■ Problem statement ■
How many lines in the items below contain the string "point"? Reply with the number alone.
+--
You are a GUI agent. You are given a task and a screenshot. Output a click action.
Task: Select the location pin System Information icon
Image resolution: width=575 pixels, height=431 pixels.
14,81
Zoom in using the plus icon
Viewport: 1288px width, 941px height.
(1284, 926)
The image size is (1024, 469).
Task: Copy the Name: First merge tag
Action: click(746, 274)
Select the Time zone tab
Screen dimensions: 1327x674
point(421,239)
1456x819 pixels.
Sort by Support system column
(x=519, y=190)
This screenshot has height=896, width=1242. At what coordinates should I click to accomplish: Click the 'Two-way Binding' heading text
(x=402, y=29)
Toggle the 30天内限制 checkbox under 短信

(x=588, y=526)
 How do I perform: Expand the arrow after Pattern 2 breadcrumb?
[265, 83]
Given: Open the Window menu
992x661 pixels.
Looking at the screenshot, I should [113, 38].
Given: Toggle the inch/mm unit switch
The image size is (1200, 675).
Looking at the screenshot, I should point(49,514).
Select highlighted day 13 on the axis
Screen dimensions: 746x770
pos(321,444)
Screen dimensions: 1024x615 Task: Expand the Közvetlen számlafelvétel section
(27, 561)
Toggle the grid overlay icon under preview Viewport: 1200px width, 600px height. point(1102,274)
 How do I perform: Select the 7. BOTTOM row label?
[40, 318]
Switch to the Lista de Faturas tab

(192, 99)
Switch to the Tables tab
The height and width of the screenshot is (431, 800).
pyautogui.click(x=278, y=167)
+--
■ Exercise solution ■
3